- [What you need to do] Produce the records below again, word for word, but stop after the line that contains "Task: Open the templates".

Source data: Begin

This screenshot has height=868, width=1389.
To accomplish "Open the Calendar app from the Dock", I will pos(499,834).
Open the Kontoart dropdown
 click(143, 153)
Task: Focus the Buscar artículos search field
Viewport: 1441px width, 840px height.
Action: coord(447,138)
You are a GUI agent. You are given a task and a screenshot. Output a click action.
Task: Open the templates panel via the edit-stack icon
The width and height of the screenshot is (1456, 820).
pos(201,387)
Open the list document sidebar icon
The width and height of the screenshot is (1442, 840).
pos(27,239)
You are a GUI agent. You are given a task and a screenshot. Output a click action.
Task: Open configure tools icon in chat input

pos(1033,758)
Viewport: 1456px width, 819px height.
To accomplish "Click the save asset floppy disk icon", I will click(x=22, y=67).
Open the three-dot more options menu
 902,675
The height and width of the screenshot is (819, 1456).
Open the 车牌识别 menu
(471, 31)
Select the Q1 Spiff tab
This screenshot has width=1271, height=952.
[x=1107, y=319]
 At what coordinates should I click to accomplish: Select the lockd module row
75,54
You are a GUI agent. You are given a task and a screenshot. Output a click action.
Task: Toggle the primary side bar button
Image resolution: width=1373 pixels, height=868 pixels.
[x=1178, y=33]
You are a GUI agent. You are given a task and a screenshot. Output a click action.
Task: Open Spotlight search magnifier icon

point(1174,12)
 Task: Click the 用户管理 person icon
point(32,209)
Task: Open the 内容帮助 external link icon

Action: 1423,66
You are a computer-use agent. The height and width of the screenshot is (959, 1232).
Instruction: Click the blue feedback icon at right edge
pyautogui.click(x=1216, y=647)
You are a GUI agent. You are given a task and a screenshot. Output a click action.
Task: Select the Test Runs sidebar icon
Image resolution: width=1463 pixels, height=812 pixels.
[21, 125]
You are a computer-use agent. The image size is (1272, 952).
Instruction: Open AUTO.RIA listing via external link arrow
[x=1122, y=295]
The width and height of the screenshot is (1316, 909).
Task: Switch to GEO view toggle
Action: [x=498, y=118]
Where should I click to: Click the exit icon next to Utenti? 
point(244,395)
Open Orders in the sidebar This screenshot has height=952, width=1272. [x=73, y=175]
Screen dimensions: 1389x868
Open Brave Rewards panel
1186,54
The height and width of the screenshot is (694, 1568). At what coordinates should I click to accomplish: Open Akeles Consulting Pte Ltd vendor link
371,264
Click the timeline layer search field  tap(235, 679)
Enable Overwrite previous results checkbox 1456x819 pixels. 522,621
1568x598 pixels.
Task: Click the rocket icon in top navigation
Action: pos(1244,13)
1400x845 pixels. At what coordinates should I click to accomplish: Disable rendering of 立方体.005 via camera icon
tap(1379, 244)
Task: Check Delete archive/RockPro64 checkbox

Source data: End

- [Response area]
This screenshot has height=868, width=1389.
To accomplish "Open the Calendar app from the Dock", I will pos(499,834).
Open the Kontoart dropdown
 click(143, 153)
Task: Focus the Buscar artículos search field
Viewport: 1441px width, 840px height.
Action: coord(447,138)
You are a GUI agent. You are given a task and a screenshot. Output a click action.
Task: Open the templates panel via the edit-stack icon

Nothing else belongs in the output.